Task brief.
Print the line containing "The image size is (1047, 712)." and all lines after it to the end of the records below, exactly as written. No pictures.

Extracted material.
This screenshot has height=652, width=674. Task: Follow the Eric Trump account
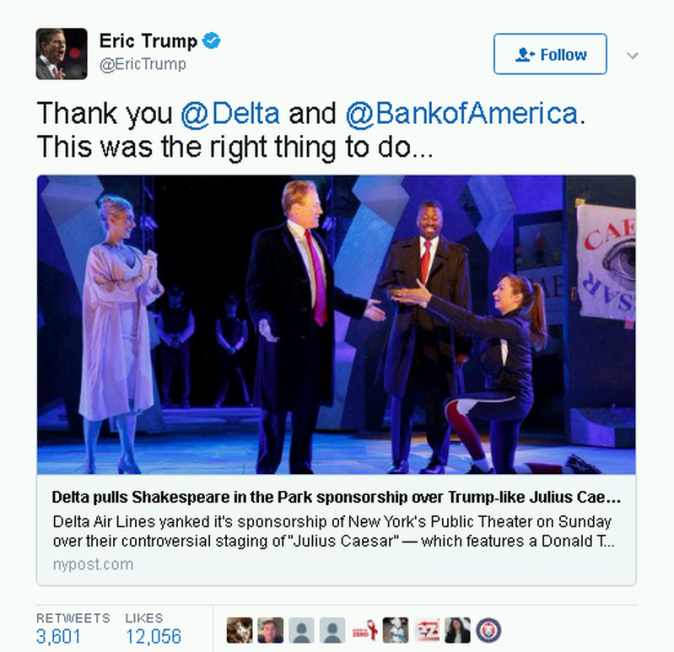(x=550, y=54)
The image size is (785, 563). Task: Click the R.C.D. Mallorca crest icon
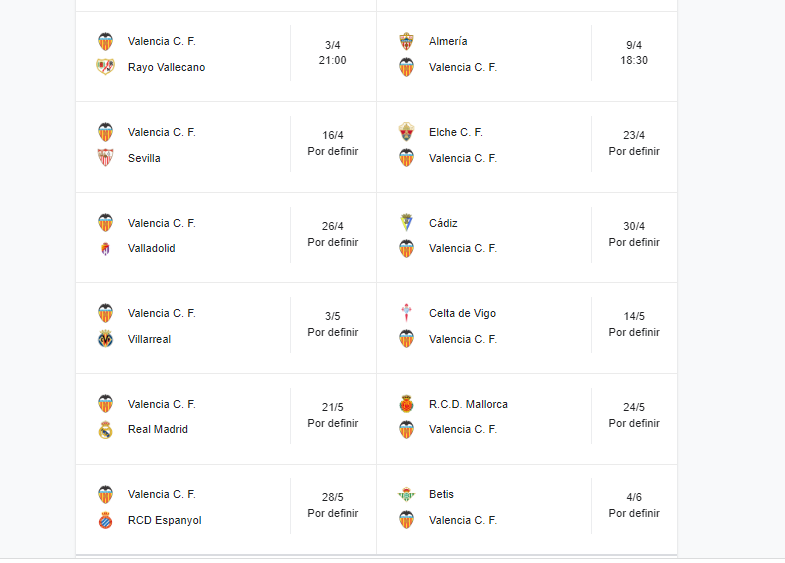point(407,404)
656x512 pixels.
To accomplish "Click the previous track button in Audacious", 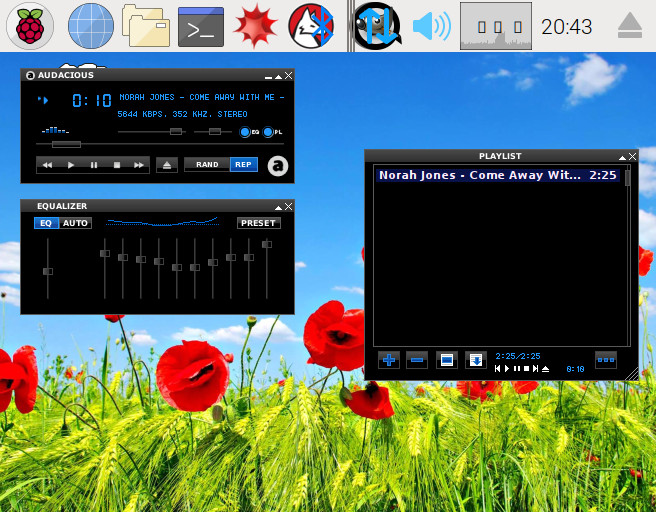I will (47, 165).
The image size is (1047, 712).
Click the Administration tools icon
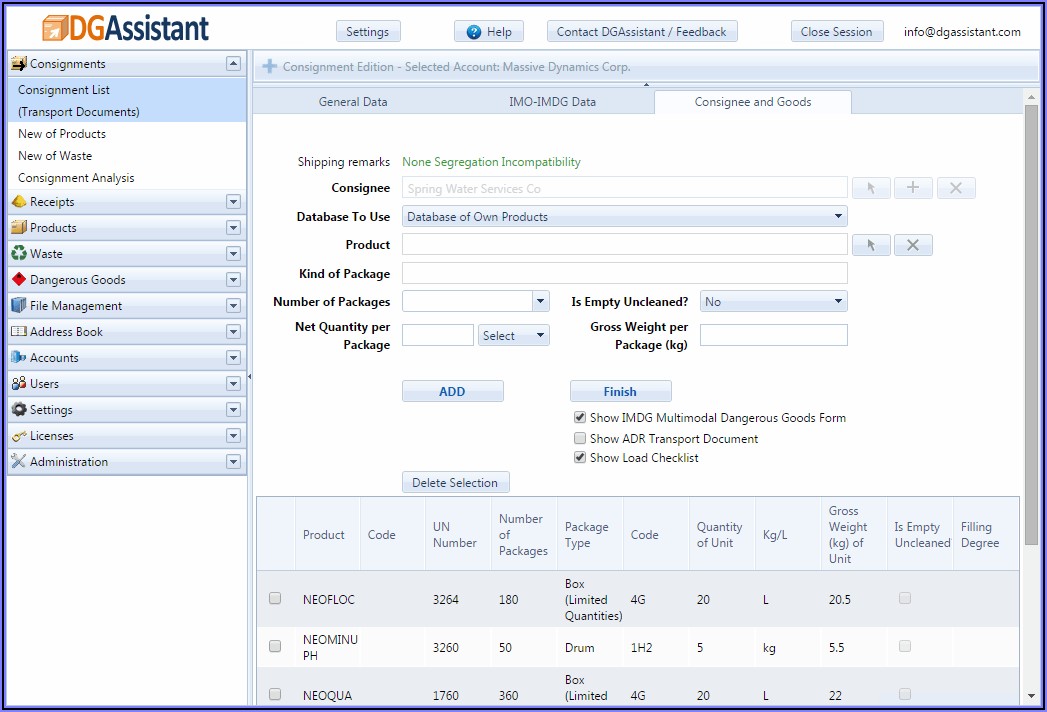pyautogui.click(x=19, y=462)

Exercise solution.
The image size is (1047, 712).
Click the Administration tools icon
pyautogui.click(x=19, y=462)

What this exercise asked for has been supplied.